- Dhamani Location in Maharashtra, India Dhamani Dhamani (India)
- Country: India
- State: Maharashtra
- District: Pune
- Tehsil: Ambegaon

Government
- • Type: Panchayati raj (India)
- • Body: Current Sarpanch -Mrs.Borhade (Elected) Current

Population
- • Total: 2,814

Languages
- • Official: Marathi
- • Other spoken: Hindi
- Time zone: UTC+5:30 (IST)
- Postal code: 410508
- Telephone code: 02114
- ISO 3166 code: IN-MH
- Vehicle registration: MH-14
- Website: pune.nic.in

= Dhamani, Ambegaon =

Village in Maharashtra

Dhamani is a village in Ambegaon taluka of Pune District in the state of Maharashtra, India. The village is administrated by a Sarpanch who is an elected representative of village as per constitution of India and Panchayati raj (India).

==Geographical location and population==
Dhamani is a large village located in Ambegaon Taluka of Pune district, Maharashtra with total 673 families residing.

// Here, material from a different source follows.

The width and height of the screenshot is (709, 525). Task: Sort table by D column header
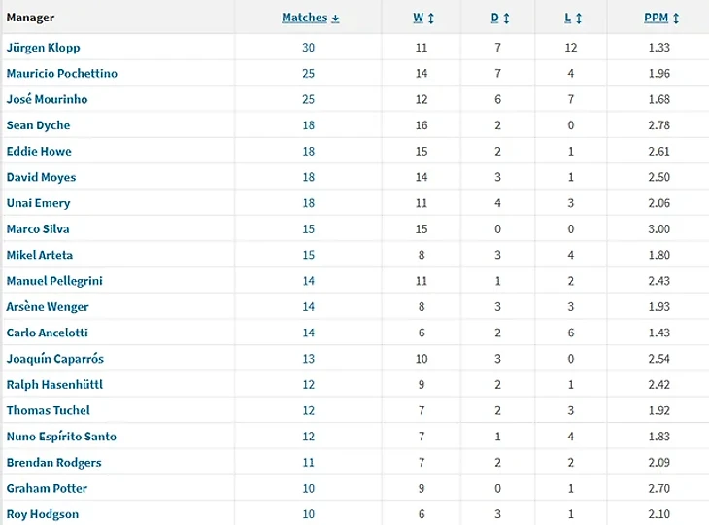click(x=500, y=18)
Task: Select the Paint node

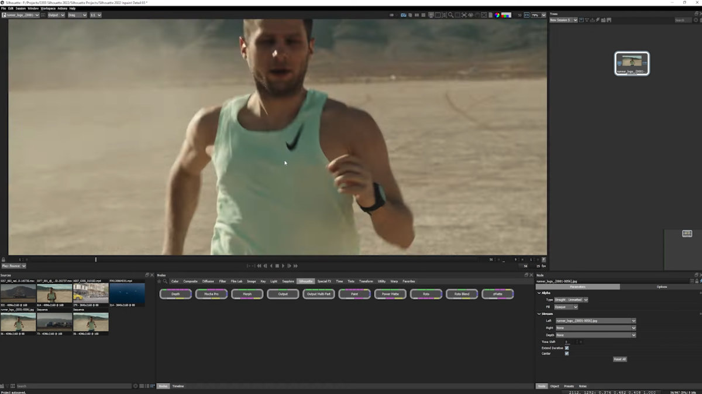Action: [x=355, y=293]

The Dhamani village has population of 2814 of which 1384 are males while 1430 are females as per Population Census 2011.

==Literacy Rate==
Dhamani village has lower literacy rate compared to Maharashtra. In 2011, literacy rate of Dhamani village was 80.27% compared to 82.34% of Maharashtra. In Dhamani Male literacy stands at 90.11% while female literacy rate was 70.86%.

==Educational Facility==
In this village of Dhamani, there are two schools. One is the Jilha Parishad Prathamik Shala which is provided by the Government of Maharashtra providing primary education from 1st grade to 4th grade. The other school is Shri Shivaji Vidyalaya provided by Rayat Shikshan Sanstha based in Satara, Maharashtra, India. This school provides education from 5th grade to 11th and 12th grade for science stream. Nearby villages like Awasari Budruk, Pargaon Tarf Awasari Budruk, Pabal etcetera have colleges for graduation study.